Walaupun aktivitas penyakit yang menetap lebih dari satu tahun menyiratkan prognosis
yang buruk, kecepatan kerusakan sendi tidaklah konstan; pemburukan tertinggi terjadi
selama 6 tahun pertama dan kemudian jauh melambat. Dalam 3 tahun penyakit, hampir
70% pasien akan memperlihatkan bukti radiografik adanya kerusakan sendi. Sendi-sendi
kaki lebih sering terkena dibandingkan sendi tangan. Walaupun terjadi penurunan
kecepatan kerusakan sendi seiring dengan waktu, fungsionalnya terus memburuk dengan
kecepatan yang konstan (Isselbacher, Kurt J., dkk., 2000).
Usia harapan hidup pada pasien AR berkurang sebanyak 3-7 tahun. Dari 2,5 kali
peningkatan angka mortalitas, AR itu sendiri merupakan penyebab pada 15-30%.

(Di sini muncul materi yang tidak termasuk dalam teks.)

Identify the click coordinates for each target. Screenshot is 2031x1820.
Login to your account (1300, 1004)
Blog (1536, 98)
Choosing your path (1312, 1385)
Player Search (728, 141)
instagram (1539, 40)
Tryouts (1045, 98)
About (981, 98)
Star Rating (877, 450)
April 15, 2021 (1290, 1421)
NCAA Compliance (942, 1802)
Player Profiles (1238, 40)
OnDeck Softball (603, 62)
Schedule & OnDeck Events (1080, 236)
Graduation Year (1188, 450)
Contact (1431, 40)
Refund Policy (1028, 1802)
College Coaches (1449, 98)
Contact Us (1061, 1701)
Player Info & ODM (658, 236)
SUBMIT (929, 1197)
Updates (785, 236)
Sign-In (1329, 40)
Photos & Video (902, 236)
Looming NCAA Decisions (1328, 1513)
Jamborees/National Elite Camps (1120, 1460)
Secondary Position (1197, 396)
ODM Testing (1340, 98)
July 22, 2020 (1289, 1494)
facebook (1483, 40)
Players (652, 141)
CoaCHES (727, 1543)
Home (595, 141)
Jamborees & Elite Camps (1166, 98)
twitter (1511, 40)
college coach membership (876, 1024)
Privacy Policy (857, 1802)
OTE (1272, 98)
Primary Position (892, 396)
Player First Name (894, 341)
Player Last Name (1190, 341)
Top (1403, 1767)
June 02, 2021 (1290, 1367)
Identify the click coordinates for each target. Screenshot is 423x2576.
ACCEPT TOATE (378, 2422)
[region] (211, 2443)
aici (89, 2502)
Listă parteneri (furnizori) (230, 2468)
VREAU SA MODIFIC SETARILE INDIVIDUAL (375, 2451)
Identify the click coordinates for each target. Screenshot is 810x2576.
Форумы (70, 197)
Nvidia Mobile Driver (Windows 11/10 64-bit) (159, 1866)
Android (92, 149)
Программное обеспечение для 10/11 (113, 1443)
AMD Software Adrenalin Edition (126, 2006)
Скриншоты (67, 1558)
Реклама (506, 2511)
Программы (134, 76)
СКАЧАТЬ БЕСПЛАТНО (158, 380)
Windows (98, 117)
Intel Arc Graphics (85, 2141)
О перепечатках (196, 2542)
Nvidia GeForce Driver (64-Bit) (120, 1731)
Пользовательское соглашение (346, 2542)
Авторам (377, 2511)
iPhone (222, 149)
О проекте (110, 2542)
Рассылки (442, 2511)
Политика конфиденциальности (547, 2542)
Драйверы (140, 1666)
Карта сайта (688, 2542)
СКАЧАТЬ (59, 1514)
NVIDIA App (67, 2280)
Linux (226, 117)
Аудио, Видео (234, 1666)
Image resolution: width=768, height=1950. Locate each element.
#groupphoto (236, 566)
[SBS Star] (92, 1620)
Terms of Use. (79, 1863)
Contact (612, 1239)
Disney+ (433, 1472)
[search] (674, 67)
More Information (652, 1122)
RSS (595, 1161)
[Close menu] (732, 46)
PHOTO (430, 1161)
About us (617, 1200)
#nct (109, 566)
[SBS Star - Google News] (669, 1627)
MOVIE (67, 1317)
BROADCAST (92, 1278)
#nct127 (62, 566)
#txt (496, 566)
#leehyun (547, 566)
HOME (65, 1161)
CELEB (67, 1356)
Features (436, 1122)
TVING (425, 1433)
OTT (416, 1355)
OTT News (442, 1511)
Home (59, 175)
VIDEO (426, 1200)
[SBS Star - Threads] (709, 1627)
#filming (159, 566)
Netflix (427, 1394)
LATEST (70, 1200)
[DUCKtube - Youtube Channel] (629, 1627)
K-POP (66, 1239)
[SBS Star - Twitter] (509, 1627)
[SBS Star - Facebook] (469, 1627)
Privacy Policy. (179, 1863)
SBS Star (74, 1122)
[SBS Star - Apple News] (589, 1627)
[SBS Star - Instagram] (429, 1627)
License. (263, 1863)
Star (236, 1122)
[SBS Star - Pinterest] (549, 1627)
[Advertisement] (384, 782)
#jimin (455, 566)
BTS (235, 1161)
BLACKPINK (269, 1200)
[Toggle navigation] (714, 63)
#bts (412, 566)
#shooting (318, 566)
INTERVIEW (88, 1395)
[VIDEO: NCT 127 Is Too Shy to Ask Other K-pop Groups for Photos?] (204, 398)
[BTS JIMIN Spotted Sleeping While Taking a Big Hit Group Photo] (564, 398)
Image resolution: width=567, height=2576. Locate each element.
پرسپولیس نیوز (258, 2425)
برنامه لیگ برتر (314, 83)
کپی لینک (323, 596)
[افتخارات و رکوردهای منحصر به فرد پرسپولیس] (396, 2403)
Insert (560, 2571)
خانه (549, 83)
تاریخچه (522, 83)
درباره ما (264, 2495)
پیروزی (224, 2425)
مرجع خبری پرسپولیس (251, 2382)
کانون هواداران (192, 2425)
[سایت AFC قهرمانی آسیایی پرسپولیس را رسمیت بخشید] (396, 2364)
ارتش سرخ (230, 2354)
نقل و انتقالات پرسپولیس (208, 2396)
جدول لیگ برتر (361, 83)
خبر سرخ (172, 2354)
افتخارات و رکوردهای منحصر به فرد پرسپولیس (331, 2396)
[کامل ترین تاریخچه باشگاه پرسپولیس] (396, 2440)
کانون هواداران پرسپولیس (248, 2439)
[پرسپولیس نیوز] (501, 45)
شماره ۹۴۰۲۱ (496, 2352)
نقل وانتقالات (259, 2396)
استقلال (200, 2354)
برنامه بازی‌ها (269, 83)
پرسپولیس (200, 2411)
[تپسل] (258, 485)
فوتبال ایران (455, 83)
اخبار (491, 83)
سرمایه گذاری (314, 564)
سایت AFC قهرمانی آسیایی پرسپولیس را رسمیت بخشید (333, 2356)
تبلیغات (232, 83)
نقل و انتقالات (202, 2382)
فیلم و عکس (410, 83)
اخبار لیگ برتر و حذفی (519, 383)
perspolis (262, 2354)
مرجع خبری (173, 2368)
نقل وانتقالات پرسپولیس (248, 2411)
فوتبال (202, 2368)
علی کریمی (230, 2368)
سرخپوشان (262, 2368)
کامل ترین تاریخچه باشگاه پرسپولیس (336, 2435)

Penigkatan angka mortalitas tampaknya terbatas pada yang mengalami penyait sendi berat
yang mungkin mengalami infeksi dan perdarahan saluran cerna. Faktor yang berkaitan
dengan kematian dini adalah hendaya, lama dan keparahan penyakit, penggunaan
kortikosteroid, usia dan jenis kelamin laki-laki (Isselbacher, Kurt J., dkk., 2000).

DAFTAR PUSTAKA

Corwin, Elizabeth J. 2009. Buku Saku Patofisiologi Edisi 3. Jakarta : Penerbit Buku
Kedokteran EGC.
Daud, Rizasyah & Adnan, H.,M. 1999. Buku Ajar Ilmu Penyakit Dalam Jilid I Edisi Ketiga.
Jakarta : Balai Penerbit FK UI.
Isselbacher, Kurt J., dkk. 2000. Harison Prinsip-Prinsip Ilmu Penyakit Dalam Vol. 4 Ed. 13.
(Alih Bahasa: Prof. Dr. Ahmad H. Asdie, Sp. PD-KE). Jakarta: EGC.